A thousand years after the end of the world...

September 18th, 3040

By dawn the raging storm was spent down to just an annoying soaking rain, the kind that would likely last all day, but it was better than the frequent lightening strikes and just barely not gale force winds of the previous evening. Travis was up with the dawn, which was his custom, and as he was looking out over the balcony, enjoying his morning coffee, he saw the arrival of the new Strider that had been dispatched. The guards at the gate, were more than a bit vexed by it trotting up by itself, then displaying a hologram of Travis himself, but shying away when ever one of the guards approached it.

“It's ok,” he shouted to them. “It's with me.”

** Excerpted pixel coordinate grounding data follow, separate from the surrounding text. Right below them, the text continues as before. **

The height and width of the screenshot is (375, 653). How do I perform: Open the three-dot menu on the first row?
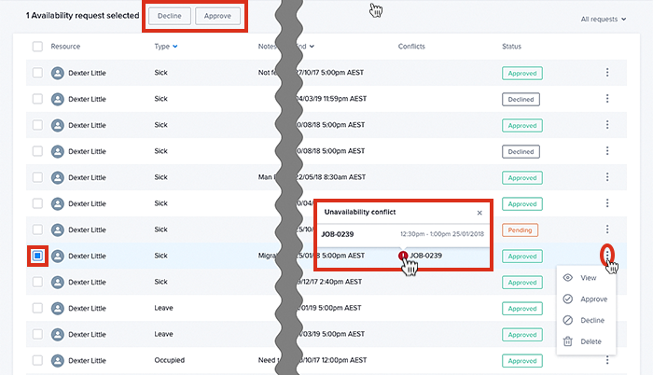tap(607, 73)
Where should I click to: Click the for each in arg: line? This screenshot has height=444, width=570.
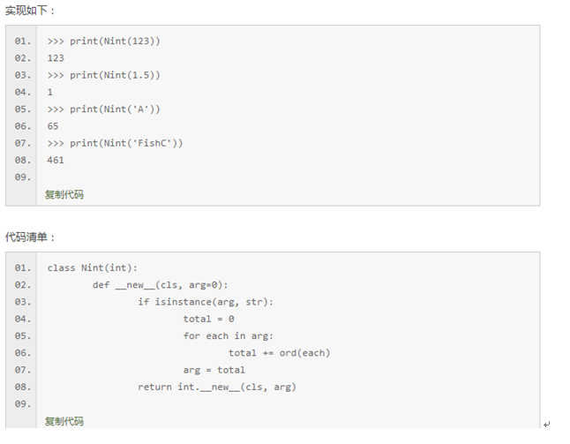(x=229, y=335)
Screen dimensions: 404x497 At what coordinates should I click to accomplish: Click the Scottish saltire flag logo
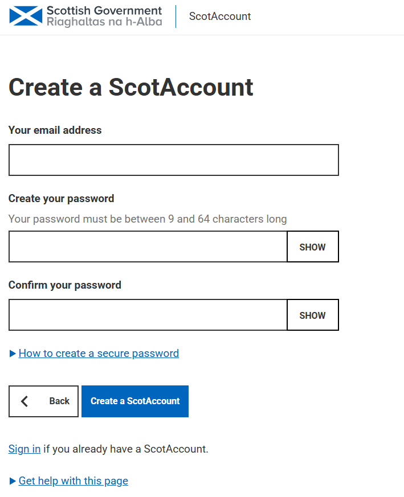pyautogui.click(x=26, y=16)
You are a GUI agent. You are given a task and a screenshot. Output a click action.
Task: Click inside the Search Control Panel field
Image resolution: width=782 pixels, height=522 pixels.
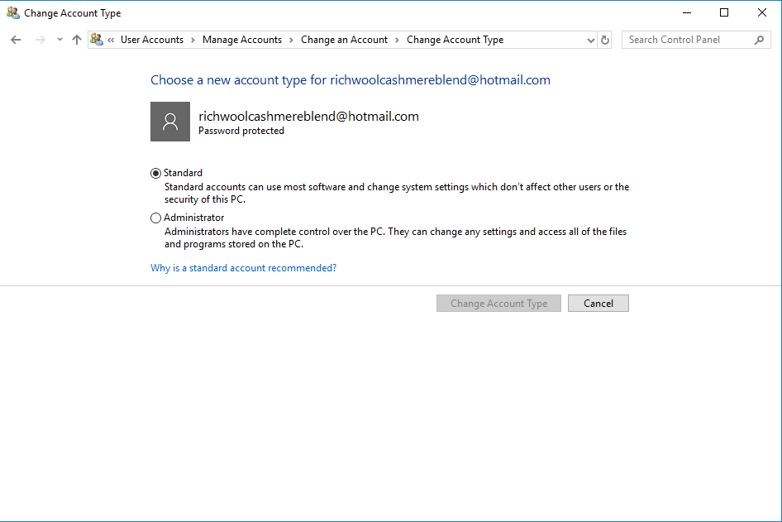(686, 39)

The guards exchanged a look, then went back to their post shelters and the Strider trotted over to the inn and joined the line of the other machine horses awaiting their humans from inside. That accomplished, Travis took his cup with him and wandered down stairs and out to the little porch on the inn that the Striders stood before. “Identify,” he ordered the machine, which stared at him with it's blue light and camera combination, gave an exaggerated nod, then dipped it's head into the 'stand by' posture the other machines had adopted. He took the saddle bag off it's rear hips and went back in side.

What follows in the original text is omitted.